- _Requirements_: Reproduce the following story about a night search for turtles on Isla de Cañas word for word.
[START OF Source passage]
This story takes place on our last night in Panama before we sailed to Ecuador
Kamaya skimmed across the long island known as Isla de Cañas, Panama. It is a long island which, at first sight, may look like part of the mainland and it's known for its turtles, who come through the gigantic surf to lay eggs. The species of turtles most commonly found here are the Olive Ridleys.
As I stared at the surf from the dinghy, I wondered how the Olive Ridleys managed to do this three times a month during the nesting season. Once the wheels were down on our dinghy, the dinghy lurched forward and went to depth enough to stand. Everyone got out, a few seconds later a big wave came and nearly flipped the dinghy over! At least, it got a few gallons of water inside. We bailed out the water and then changed into dry clothes. I wondered if we'd see any turtles.
We walked along the beach for at least a mile. There was nothing, no sign of turtles. Maybe tonight wasn't a good night, what if we wouldn't see anything?
[END OF Source passage]
[START OF Supplied material]
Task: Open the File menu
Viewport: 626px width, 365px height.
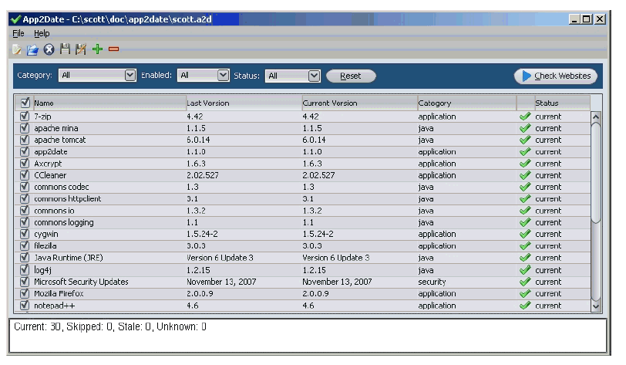Action: tap(19, 34)
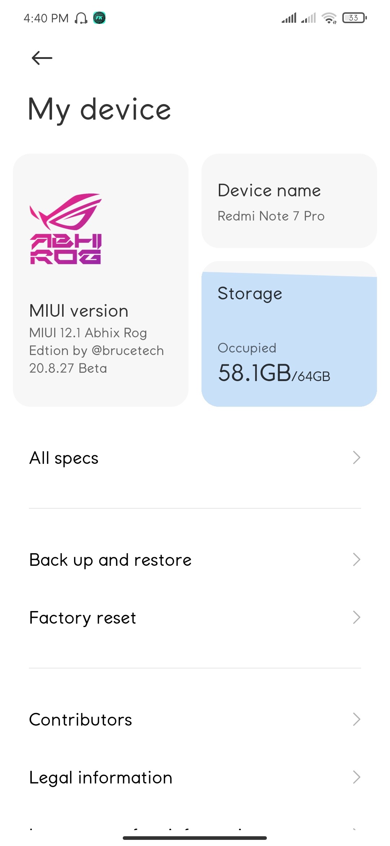This screenshot has height=846, width=390.
Task: Tap the 58.1GB storage usage value
Action: 254,373

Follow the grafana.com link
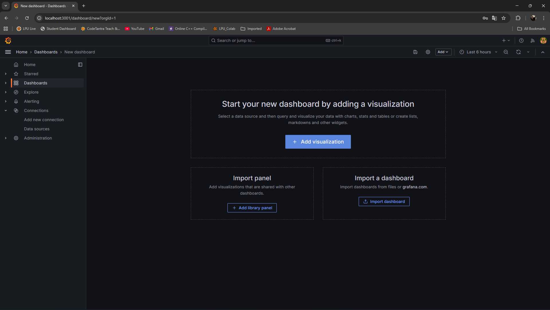pyautogui.click(x=415, y=187)
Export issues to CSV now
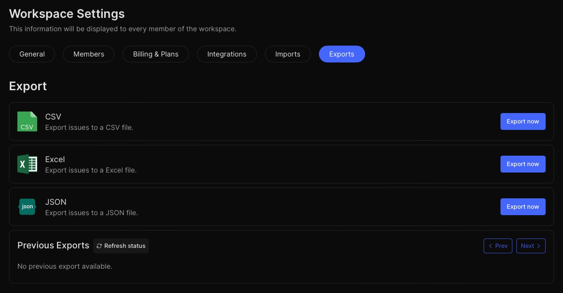The width and height of the screenshot is (563, 293). (x=523, y=121)

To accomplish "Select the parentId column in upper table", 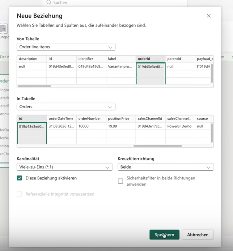I will (180, 59).
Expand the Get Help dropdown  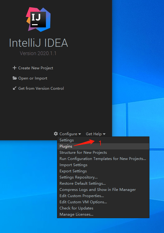point(95,134)
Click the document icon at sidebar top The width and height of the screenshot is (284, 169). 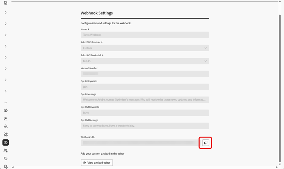point(6,3)
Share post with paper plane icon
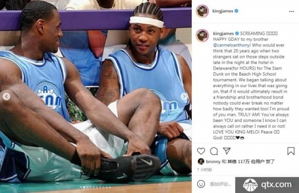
[END OF Supplied material]
- _Exercise response_:
This story takes place on our last night in Panama before we sailed to Ecuador
Kamaya skimmed across the long island known as Isla de Cañas, Panama. It is a long island which, at first sight, may look like part of the mainland and it's known for its turtles, who come through the gigantic surf to lay eggs. The species of turtles most commonly found here are the Olive Ridleys.
As I stared at the surf from the dinghy, I wondered how the Olive Ridleys managed to do this three times a month during the nesting season. Once the wheels were down on our dinghy, the dinghy lurched forward and went to depth enough to stand. Everyone got out, a few seconds later a big wave came and nearly flipped the dinghy over! At least, it got a few gallons of water inside. We bailed out the water and then changed into dry clothes. I wondered if we'd see any turtles.
We walked along the beach for at least a mile. There was nothing, no sign of turtles. Maybe tonight wasn't a good night, what if we wouldn't see anything?